(Records supplied begins)

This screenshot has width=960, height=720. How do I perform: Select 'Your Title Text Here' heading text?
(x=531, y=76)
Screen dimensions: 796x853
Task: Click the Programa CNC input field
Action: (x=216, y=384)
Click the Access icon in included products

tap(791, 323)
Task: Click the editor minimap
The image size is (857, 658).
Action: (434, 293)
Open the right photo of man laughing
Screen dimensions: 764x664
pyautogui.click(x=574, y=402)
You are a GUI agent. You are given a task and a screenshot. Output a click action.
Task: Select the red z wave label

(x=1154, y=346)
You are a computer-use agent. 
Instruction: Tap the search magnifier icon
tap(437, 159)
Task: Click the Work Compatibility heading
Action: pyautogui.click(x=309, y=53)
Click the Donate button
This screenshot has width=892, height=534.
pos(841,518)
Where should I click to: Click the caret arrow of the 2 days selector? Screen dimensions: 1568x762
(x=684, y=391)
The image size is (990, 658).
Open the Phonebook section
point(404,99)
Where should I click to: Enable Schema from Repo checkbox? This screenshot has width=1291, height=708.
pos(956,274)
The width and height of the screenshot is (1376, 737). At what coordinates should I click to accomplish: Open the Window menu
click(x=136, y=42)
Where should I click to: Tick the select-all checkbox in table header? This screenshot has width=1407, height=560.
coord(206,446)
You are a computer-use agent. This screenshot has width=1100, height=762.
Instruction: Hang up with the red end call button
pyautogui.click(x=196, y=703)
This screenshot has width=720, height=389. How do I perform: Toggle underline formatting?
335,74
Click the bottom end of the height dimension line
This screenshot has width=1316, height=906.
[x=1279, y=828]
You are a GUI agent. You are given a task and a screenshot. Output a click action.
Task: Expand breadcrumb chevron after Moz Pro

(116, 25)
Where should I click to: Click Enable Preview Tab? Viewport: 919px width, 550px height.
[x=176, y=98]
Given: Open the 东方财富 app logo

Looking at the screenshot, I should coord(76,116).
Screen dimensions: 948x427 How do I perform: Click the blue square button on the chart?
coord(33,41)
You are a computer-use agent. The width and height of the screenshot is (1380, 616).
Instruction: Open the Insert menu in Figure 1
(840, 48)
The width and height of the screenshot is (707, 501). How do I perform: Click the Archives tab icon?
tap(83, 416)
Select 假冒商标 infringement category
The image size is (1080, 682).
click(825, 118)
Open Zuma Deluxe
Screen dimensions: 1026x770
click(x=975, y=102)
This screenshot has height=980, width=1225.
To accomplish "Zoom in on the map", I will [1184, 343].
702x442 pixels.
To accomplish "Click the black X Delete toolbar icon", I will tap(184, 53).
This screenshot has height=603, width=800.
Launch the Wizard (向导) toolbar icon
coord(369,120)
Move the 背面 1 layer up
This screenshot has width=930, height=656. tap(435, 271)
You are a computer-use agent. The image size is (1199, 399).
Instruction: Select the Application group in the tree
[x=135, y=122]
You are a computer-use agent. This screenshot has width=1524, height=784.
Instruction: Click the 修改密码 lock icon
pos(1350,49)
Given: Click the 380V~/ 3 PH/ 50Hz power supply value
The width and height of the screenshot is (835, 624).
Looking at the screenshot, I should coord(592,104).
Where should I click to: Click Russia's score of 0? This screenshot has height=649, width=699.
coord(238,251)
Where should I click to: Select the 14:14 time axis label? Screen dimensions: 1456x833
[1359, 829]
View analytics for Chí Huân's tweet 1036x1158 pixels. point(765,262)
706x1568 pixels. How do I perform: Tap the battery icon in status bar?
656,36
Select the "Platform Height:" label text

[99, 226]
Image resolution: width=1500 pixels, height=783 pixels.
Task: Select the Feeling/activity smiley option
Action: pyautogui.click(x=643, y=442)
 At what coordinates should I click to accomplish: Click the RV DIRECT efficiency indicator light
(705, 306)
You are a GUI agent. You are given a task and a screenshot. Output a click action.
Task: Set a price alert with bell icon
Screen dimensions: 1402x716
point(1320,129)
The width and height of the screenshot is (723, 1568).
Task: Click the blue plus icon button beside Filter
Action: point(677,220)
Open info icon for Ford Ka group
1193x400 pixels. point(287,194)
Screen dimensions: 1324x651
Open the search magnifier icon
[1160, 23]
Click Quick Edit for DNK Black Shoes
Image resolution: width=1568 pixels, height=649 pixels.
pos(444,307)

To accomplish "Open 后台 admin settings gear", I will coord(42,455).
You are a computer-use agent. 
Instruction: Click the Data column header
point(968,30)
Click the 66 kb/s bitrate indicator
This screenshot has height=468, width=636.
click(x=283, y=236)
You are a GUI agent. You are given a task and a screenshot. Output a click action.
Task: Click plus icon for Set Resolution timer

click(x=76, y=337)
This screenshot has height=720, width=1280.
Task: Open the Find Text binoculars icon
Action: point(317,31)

(Records supplied ends)

What is being asked:
Every line in the entries above that has the word "computer" should be identified and copied.

Expected output:
You are a computer-use agent. 
You are a computer-use agent. This screenshot has width=1100, height=762.
You are a computer-use agent. The width and height of the screenshot is (1380, 616).
You are a computer-use agent. The image size is (1199, 399).
You are a computer-use agent. This screenshot has width=1524, height=784.
You are a computer-use agent. 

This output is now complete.